Easy Mushroom Curry (Mushroom Masala)
User Reviews
5
-
Prep Time
3 mins
-
Additional Time
12 mins
-
Total Time
15 mins
-
Servings
4 people
-
Calories
134 kcal
-
Course
Main Course
-
Cuisine
Indian
Easy Mushroom Curry (Mushroom Masala)
Description
This Mushroom Masala recipe begins by sautéing diced onions, garlic cloves, grated fresh ginger, and chunky mixed mushrooms in olive oil until softened. Curry powder is added to release its spices before including canned chopped tomatoes, tomato puree, light coconut milk, and vegetable stock. The sauce simmers for about 10 minutes, thickening and blending flavors. A splash of lime juice is stirred in just before serving to add brightness.
The curry is hearty yet smooth, with mushrooms providing a meaty texture and the coconut milk adding a subtle creaminess without heaviness. The dish has moderate spice from the curry powder and fresh herbal notes from the garnishing cilantro.
It pairs well with steamed rice or flatbreads as a main or side dish. Including a protein source or extra vegetables can be done to adjust the meal’s heartiness.
To vary the flavor profile, stirring in mango chutney or adding chili powder can enhance sweetness or heat. Spinach or chickpeas may be incorporated for additional nutrients and texture.
Ingredients
- 1 teaspoon olive oil
- 1 onion diced
- 400 g mushroom chopped in to large chunks, mixed varieties
- 2 garlic crushed, clove
- 1 tablespoon ginger grated, fresh
- 2 tablespoon curry powder
- 400 g tomato canned, chopped
- 2 tablespoon tomato puree
- 200 ml coconut milk light
- 100 ml vegetable stock
- 0.5 lime (juice only)
- cilantro to serve, fresh
Instructions
- Heat 1 teaspoon Olive oil in a large pan and add400 g Mixed mushrooms, 1 Onion, 2 Garlic clove and 1 tablespoon Fresh ginger and gently cook for 2-3 minutes until softened.
- Add 2 tablespoon Curry powder and stir.
- Put 400 g Chopped tomatoes,2 tablespoon Tomato puree, 200 ml Light coconut milk and 100 ml Vegetable stock in the pan and mix together.
- Simmer for 10 minutes.
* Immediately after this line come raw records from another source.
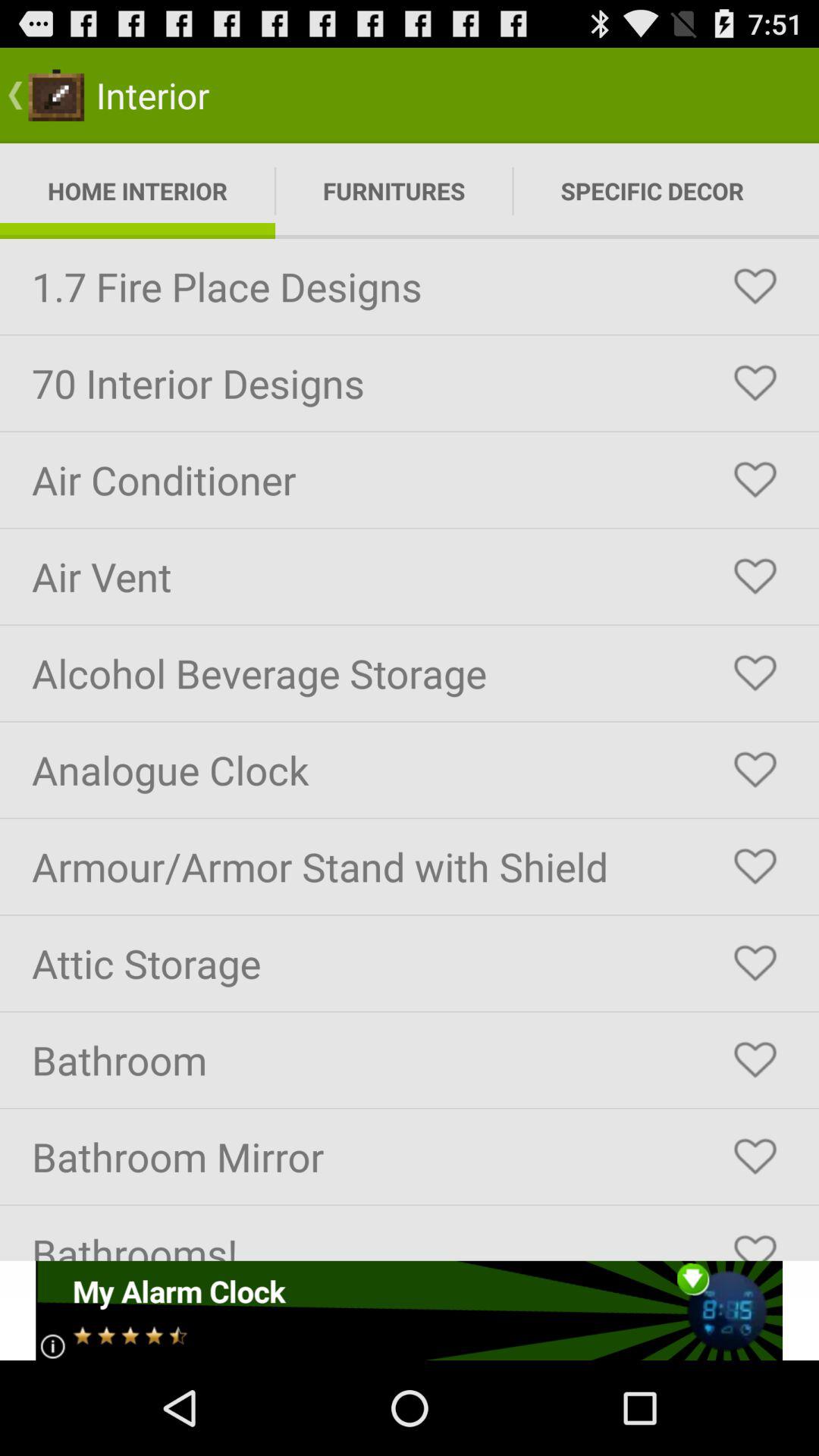
favorite this item (755, 769)
Given the description of an element on the screen output the (x, y) to click on. 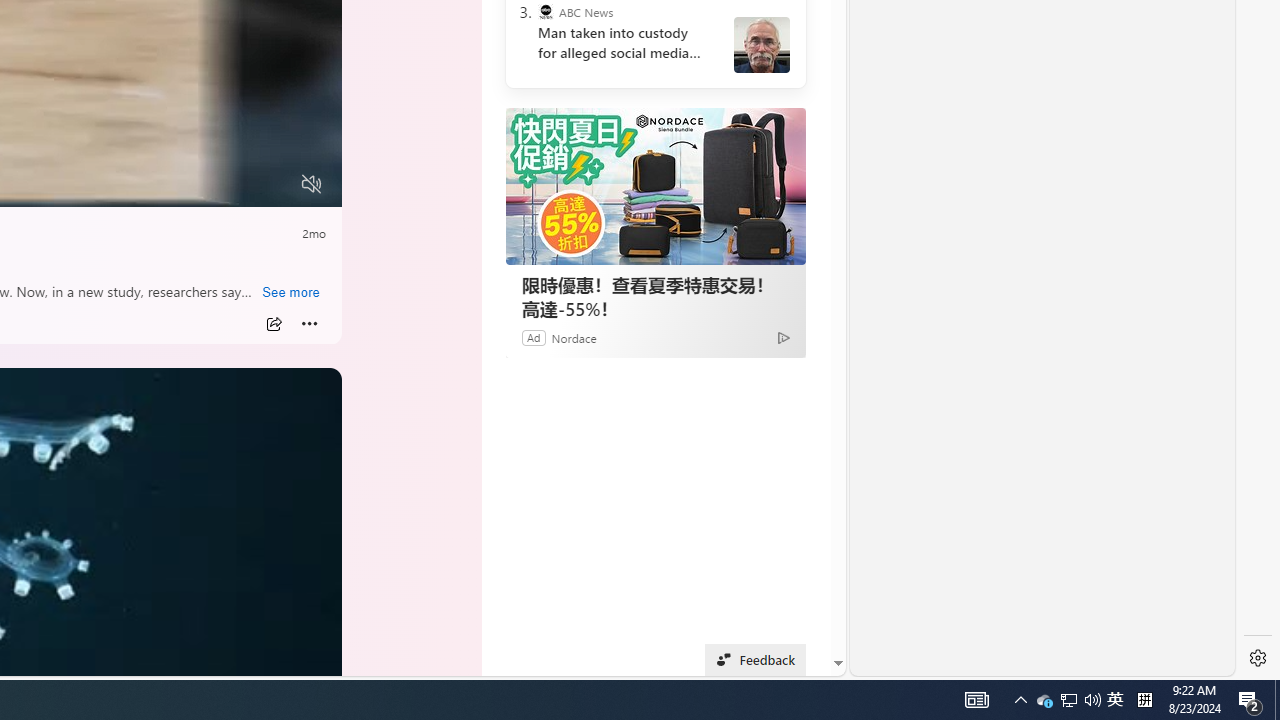
Fullscreen (273, 185)
More (310, 324)
Share (274, 324)
Given the description of an element on the screen output the (x, y) to click on. 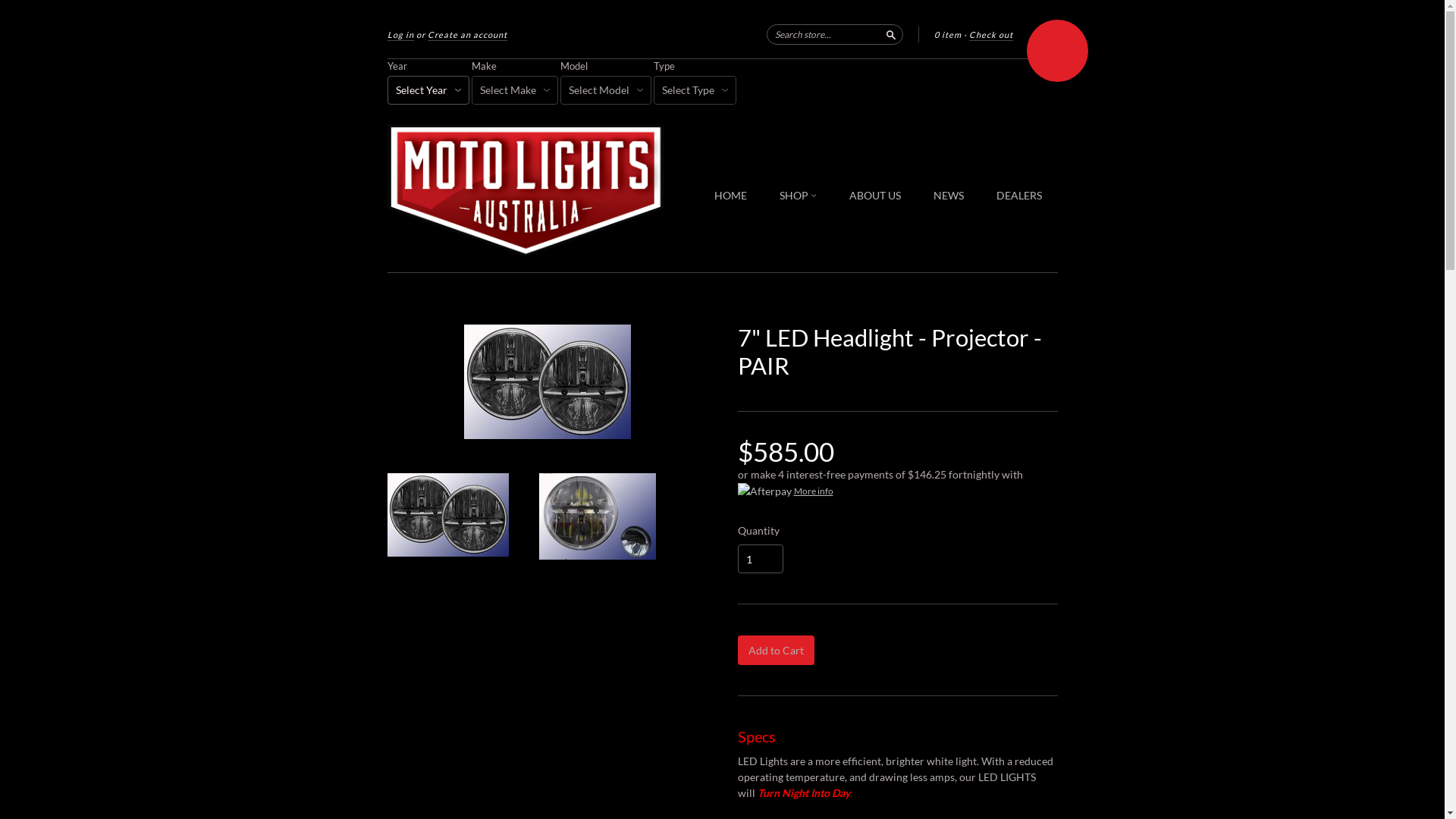
NEWS Element type: text (948, 195)
DEALERS Element type: text (1018, 195)
Log in Element type: text (399, 34)
HOME Element type: text (730, 195)
Create an account Element type: text (467, 34)
Search Element type: text (889, 33)
SHOP Element type: text (797, 196)
More info Element type: text (897, 490)
Add to Cart Element type: text (775, 650)
Check out Element type: text (991, 34)
0 item Element type: text (947, 34)
ABOUT US Element type: text (874, 195)
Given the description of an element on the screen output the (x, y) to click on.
Squeeze in the juice of 0.5 Lime and stir just before finished.
- Serve with rice and Fresh coriander (cilantro) on top.
Notes
- Keep mushrooms chunky to maintain texture and presence in the curry; avoid chopping too finely.
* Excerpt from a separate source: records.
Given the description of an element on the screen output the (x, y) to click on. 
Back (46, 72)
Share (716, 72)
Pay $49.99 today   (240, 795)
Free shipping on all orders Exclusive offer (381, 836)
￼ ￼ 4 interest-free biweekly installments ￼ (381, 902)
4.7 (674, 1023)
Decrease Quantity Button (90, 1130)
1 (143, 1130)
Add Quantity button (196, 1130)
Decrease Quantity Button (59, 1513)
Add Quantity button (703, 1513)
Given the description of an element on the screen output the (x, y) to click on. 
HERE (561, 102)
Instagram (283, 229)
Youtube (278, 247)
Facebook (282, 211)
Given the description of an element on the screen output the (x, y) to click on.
- Add a drained tin of chickpeas along with the tomatoes for added plant-based protein that keeps the dish vegan.
- Increase spiciness by incorporating chili powder during cooking or sprinkling chili flakes before serving.
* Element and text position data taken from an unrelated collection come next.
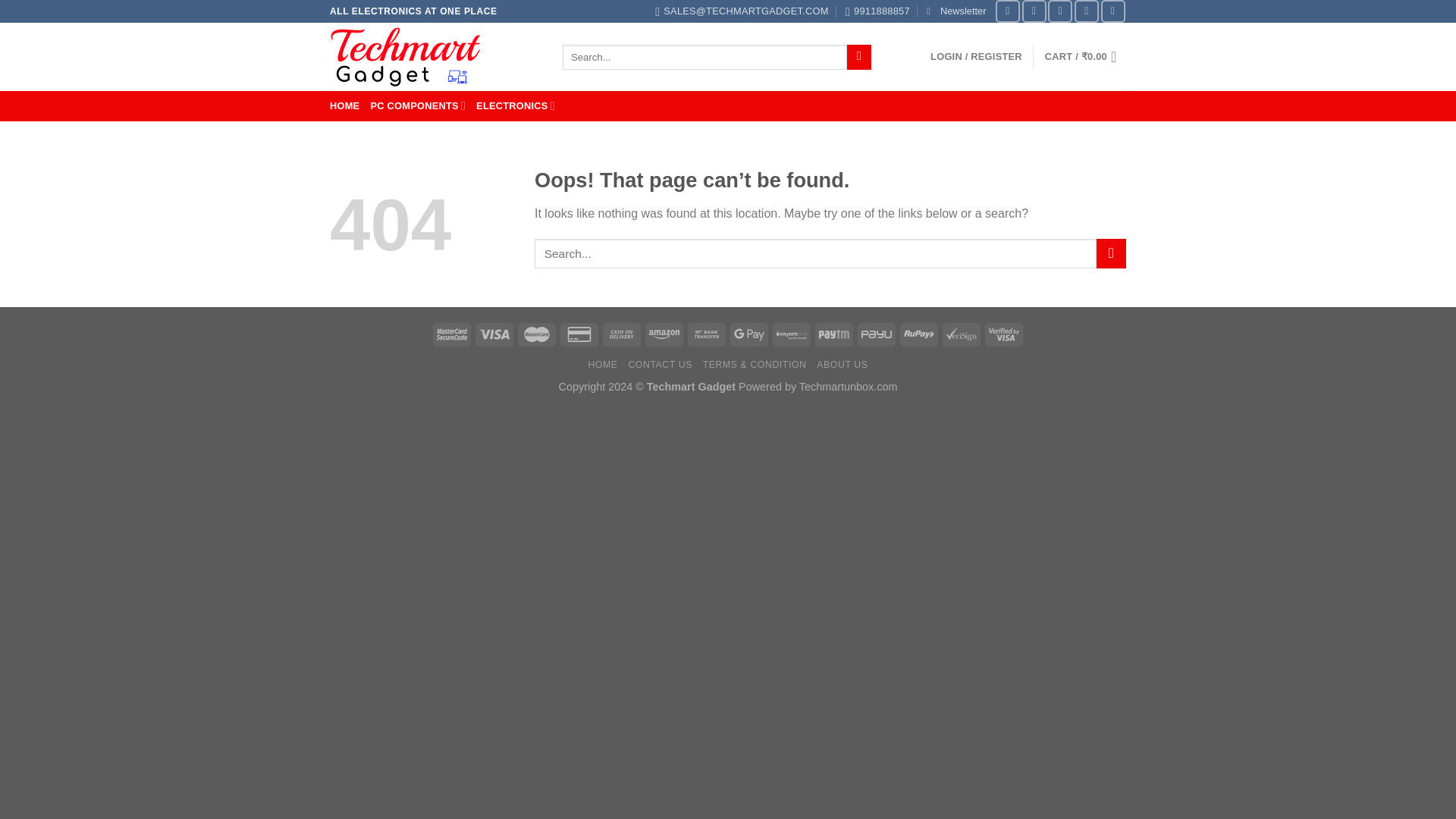
Sign up for Newsletter (955, 11)
Follow on Twitter (1059, 11)
Techmart Gadget - The No1 Online Gadget Store (435, 56)
Cart (1085, 56)
HOME (344, 105)
9911888857 (877, 11)
Call us (1112, 11)
PC COMPONENTS (417, 105)
Newsletter (955, 11)
ELECTRONICS (515, 105)
Send us an email (1086, 11)
9911888857 (877, 11)
Follow on Facebook (1007, 11)
Follow on Instagram (1034, 11)
Search (857, 57)
Given the description of an element on the screen output the (x, y) to click on. 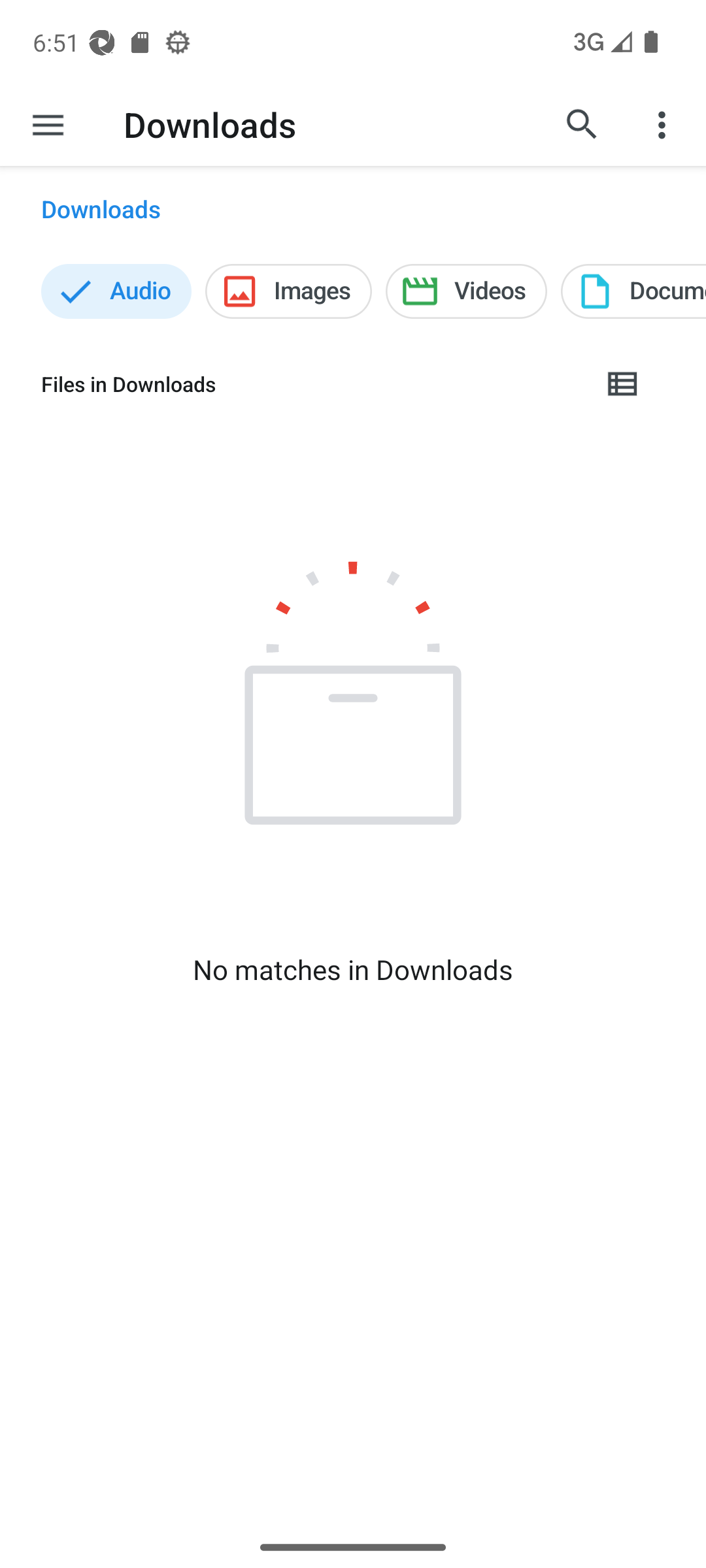
Show roots (48, 124)
Search (581, 124)
More options (664, 124)
Audio (115, 291)
Images (288, 291)
Videos (466, 291)
Documents (633, 291)
List view (623, 383)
- Enhance sweetness and complexity by stirring in a couple of tablespoons of mango chutney just before serving.
- Introduce greens like spinach 2-3 minutes before finishing to add a nutritional boost and color contrast.
Nutrition Information
Show DetailsNutrition Facts
Serving: 4people
Amount Per Serving
Calories 134 kcal
% Daily Value*
| Serving | 1portion | |
| Calories | 134kcal | 7% |
| Carbohydrates | 20g | 7% |
| Protein | 4g | 8% |
| Fat | 6g | 9% |
| Saturated Fat | 4g | 20% |
| Sodium | 299mg | 12% |
| Potassium | 616mg | 13% |
| Fiber | 5g | 20% |
| Sugar | 7g | 14% |
| Vitamin A | 240IU | 5% |
| Vitamin C | 15.4mg | 17% |
| Calcium | 58mg | 6% |
| Iron | 2.6mg | 14% |
* Percent Daily Values are based on a 2,000 calorie diet.